▶ GIVEN DATA:

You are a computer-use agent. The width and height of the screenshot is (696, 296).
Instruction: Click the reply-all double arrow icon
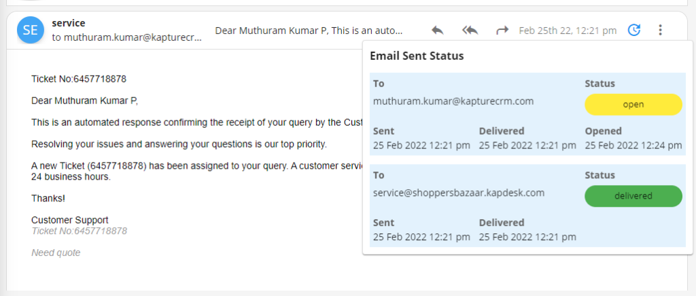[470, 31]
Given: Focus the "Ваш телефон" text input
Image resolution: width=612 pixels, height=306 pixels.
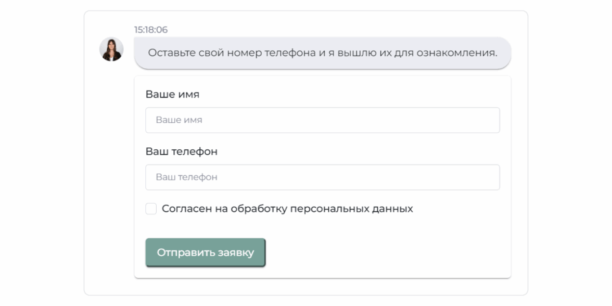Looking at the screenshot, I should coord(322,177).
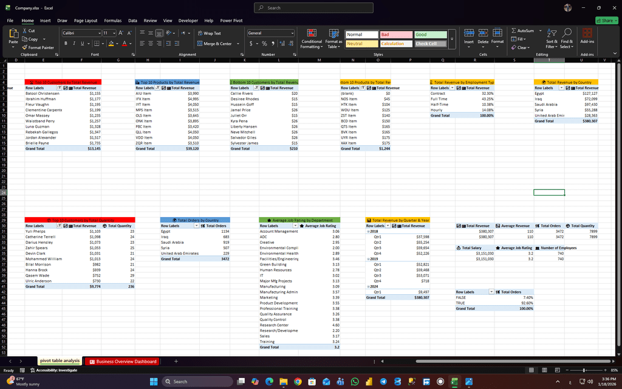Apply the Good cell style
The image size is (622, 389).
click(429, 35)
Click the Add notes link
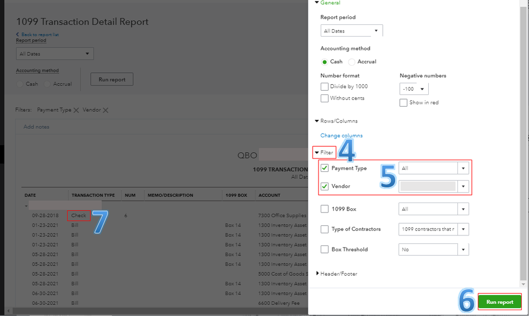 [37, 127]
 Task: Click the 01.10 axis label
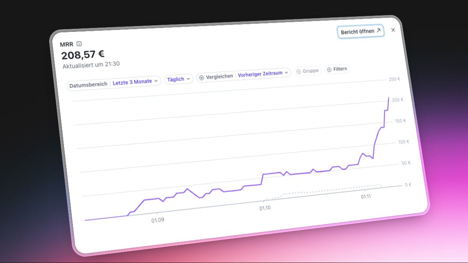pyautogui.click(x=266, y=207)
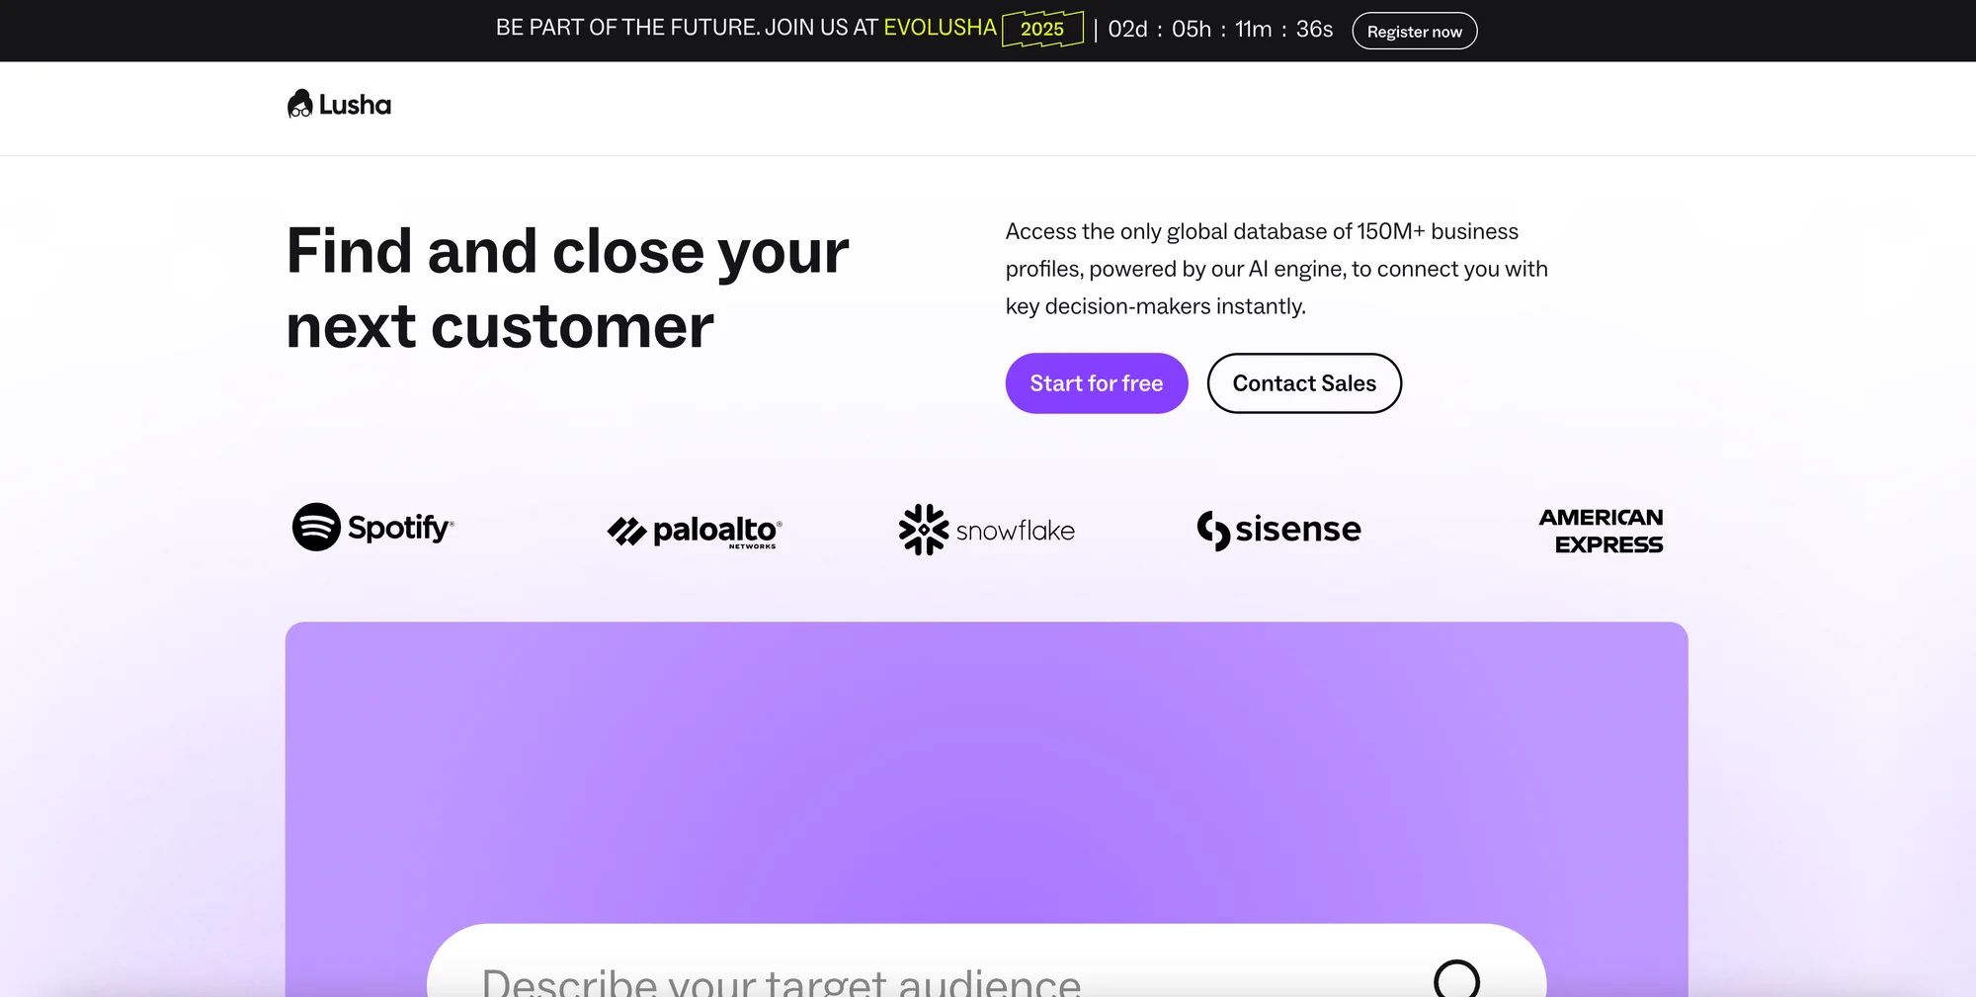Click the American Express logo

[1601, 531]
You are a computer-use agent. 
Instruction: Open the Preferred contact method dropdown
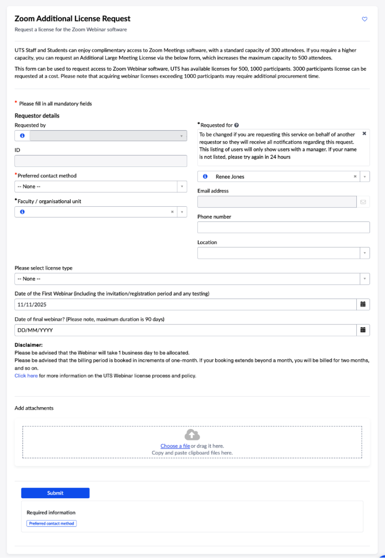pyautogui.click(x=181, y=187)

▶ PROBLEM STATEMENT: Begin at the line containing "Instruction: Click the" and transcribe exactly every line through the end of the records, both ends included, leaving the pictures out.

▶ SOLUTION TO THIS PROBLEM:
Instruction: Click the reply-all double arrow icon
[470, 31]
Given: Focus the "Ваш телефон" text input
Image resolution: width=612 pixels, height=306 pixels.
Looking at the screenshot, I should coord(322,177).
Apply the Good cell style
The image size is (622, 389).
click(429, 35)
Click the Add notes link
 [37, 127]
 Task: Click the 01.10 axis label
pyautogui.click(x=266, y=207)
Click the American Express logo

[1601, 531]
You are a computer-use agent. 
Instruction: Open the Preferred contact method dropdown
pyautogui.click(x=181, y=187)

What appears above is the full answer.